Support your local hospital — It pays
Support your local hospital—It pays
Rethinking hospital-physician relations can save your contract
Hospital officials are routinely besieged by a marketing blitz from physician staffing firms. Color brochures, pitch letters, and magazine advertising trumpet the same overblown litany—"We can do the job in your emergency department better, cheaper, faster."
Whether true or not, the claims sound like music to a cash-strapped hospital administrator’s ear. If you aren’t careful, someone is likely to steal your provider contract away from you using the same blatant come-ons. But if a hospital is willing to cancel its longstanding agreement with your group to test new waters with an untried staff, you or your medical director may have taken that contract, once signed and delivered, all too easily for granted.

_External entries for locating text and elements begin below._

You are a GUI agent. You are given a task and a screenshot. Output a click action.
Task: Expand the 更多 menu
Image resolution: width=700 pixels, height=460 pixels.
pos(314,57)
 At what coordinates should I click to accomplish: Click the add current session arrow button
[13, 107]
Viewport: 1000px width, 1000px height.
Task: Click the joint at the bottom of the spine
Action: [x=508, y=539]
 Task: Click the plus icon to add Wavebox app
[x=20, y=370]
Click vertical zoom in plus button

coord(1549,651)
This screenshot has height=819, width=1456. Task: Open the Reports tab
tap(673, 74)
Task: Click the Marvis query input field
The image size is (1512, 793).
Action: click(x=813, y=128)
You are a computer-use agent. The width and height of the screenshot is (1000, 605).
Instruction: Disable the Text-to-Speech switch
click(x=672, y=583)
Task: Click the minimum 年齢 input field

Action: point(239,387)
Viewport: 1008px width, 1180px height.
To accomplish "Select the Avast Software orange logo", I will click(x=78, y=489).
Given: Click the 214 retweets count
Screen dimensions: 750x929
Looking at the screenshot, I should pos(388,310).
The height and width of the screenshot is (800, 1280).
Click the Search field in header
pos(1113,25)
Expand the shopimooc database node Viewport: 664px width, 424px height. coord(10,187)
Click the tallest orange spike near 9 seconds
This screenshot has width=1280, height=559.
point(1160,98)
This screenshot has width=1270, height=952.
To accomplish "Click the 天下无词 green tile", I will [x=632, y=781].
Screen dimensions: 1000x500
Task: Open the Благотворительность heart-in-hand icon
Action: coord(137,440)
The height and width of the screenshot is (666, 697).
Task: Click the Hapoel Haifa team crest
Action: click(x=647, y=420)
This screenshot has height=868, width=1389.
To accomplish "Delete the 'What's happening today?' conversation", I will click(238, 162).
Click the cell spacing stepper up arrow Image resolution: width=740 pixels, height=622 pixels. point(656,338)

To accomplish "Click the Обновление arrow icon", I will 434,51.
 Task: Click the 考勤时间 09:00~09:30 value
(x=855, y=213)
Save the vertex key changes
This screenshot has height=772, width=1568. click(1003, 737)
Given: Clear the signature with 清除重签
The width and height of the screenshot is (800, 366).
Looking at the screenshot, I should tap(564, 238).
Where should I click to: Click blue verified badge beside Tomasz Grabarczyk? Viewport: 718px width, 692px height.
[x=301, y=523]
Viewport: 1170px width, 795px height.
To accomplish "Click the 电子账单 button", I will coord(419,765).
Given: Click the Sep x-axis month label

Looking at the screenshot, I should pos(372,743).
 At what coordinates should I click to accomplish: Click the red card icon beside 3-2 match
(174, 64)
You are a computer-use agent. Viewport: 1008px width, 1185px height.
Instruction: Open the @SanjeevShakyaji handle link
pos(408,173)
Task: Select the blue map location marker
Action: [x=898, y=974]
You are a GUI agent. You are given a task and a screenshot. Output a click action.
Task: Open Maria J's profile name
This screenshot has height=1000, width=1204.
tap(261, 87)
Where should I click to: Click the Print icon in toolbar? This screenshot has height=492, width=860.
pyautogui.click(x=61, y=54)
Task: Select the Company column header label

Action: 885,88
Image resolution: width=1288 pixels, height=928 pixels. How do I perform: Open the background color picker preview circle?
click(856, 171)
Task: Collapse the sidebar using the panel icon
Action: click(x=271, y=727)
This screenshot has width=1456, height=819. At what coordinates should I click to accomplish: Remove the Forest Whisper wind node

"Keeping your contract requires constant innovation," says L. Scott Larsen, MD, president of Emergency Medical Consultants, a 120-physician practice with 16 hospital contracts based in Livingston, NJ. Following are some suggestions that may prove helpful in keeping the ball rolling:
• Support new projects
Develop new products. Market new services.at regular intervals Make your group seem new and innovative to hospital management, says Larsen. If the hospital is exploring the creation of an observation unit, do the research and provide the physician expertise to staff those units. Encourage management to help finance an urgent care fast track. The development is likely to improve conditions in the emergency department (ED) but also help patients with faster service.
• Use your clinical clout
Larsen offers an example: The market for capitation contracts is spreading nationwide. However, capitation is still largely the primary care provider’s (PCP’s) realm. As a result, PCPs have been reluctant to see patients as often as in the past, particularly for minor, unscheduled office visits. Consequently, EDs have assumed a greater share of the primary-care role.
"Hospitals in heavily capitated markets can be expected to run their EDs at peak performance capacity. This kind of knowledge translates into stronger negotiating clout for physicians," Larsen asserts.
• Take stock of your practice
If another group is claiming they can lower your hospital’s costs, ask yourself why your costs are so high, suggests Gordon W. Josephson, MD, MPH, chief operating officer of Baystate Medical Practices, a century-old multi-specialty group in Springfield, MA.
It could be that your clinicians are needlessly over-prescribing, routinely overstepping the medical director’s edicts, or simply showing up late for work. Self-assessments using claims audits and profiling techniques can help reveal and correct the practice’s inefficiencies.
• Diversify your group
By joining an integrated multi-specialty group, a hospital may be less likely to terminate the contract, says Philip Stoffan, JD, a contract attorney with law firm Lague, Newman and Irish in Muskegon, MI. In fact, the hospital will be significantly less able to cancel the emergency medicine group if the group is part of larger, diversified group practice.
• Strive for an equity stake
Physician groups such as independent practice associations (IPAs) wield enormous contracting power with hospitals. But emergency providers are likely to hold a minority position in the IPA compared with other specialists. As a result, they have little or no voice in setting policies yet control a large part of patient care decisions.
But if the group can achieve an ownership stake in the IPA, the association is more likely to act in the emergency group’s interests, Stoffan says. Also, by participating incentives, such as monetary risk withholds and patient management fees, emergency practitioners are given direct rewards for better management of patient-related costs, which can also benefit the hospital. "In most managed care arrangements, emergency physicians seldom see such incentives." Stoffan adds.